Loin de faire preuve de "tolérance" la pseudo-victoire du travesti autrichien à l'Eurovision montre plutôt la conformité imposée, celle de la nouvelle norme dominante consistant à poser le mélange des genres comme une obligation pour paraître à la page, progressiste donc anti-réactionnaire. Car, autrement il aurait été loisible de considérer qu'à l'instar de tant d'autres arts et sports, on ne voit pas pourquoi un seul "type" de chanteur devrait représenter chaque pays. Deux à trois chanteurs par pays pourraient permettre de mieux représenter la fameuse "diversité". Sauf que la gentry médiatico-artistique ne l'entend pas de cette oreille puisque ce qu'elle cherche consiste à imposer sa vision déconstructrice du monde.
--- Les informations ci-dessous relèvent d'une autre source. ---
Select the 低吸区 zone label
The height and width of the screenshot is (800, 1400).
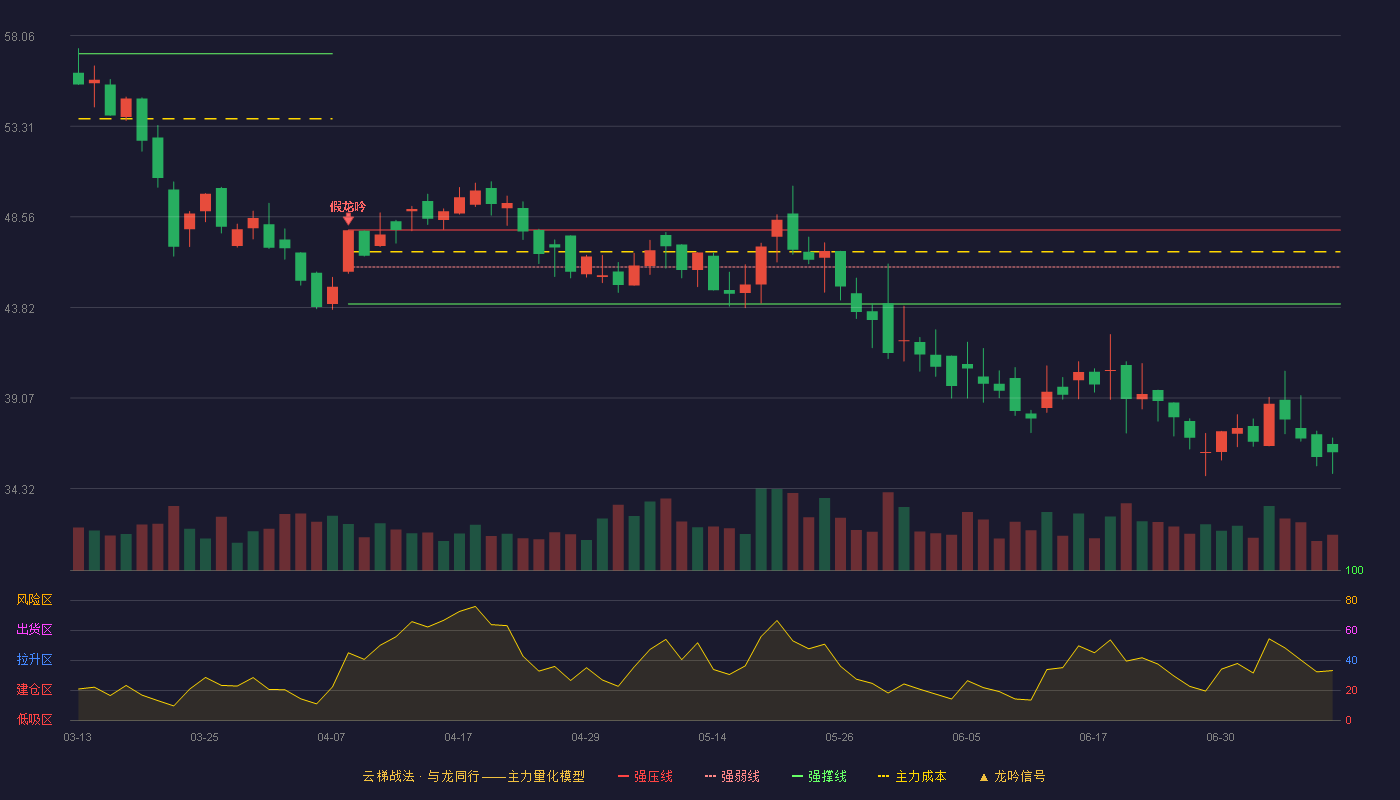(x=34, y=720)
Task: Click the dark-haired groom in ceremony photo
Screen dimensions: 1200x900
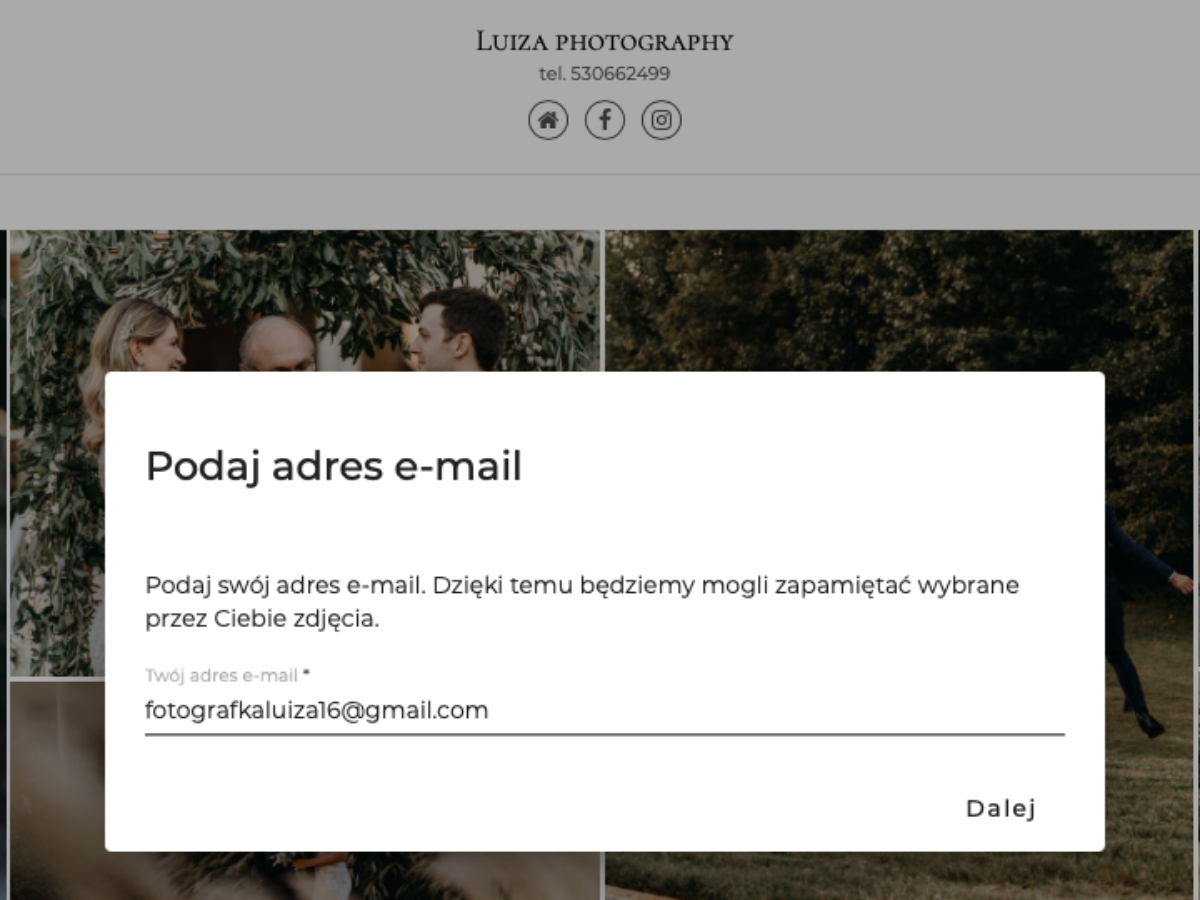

On peut certes rétorquer que ce choix est le résultat d'un "vote" des téléspectateurs européens, sauf que l'on sait bien comment cela se passe pour une "élection" non contrôlée, surtout lorsque les réseaux LGBTQI se mobilisent pour faire voter massivement. S'il fallait un prétexte supplémentaire pour accentuer encore plus le divorce spirituel entre l'Europe et la Russie, cette uniformisation obligée vient à point. Ne parlons pas  du reste du monde.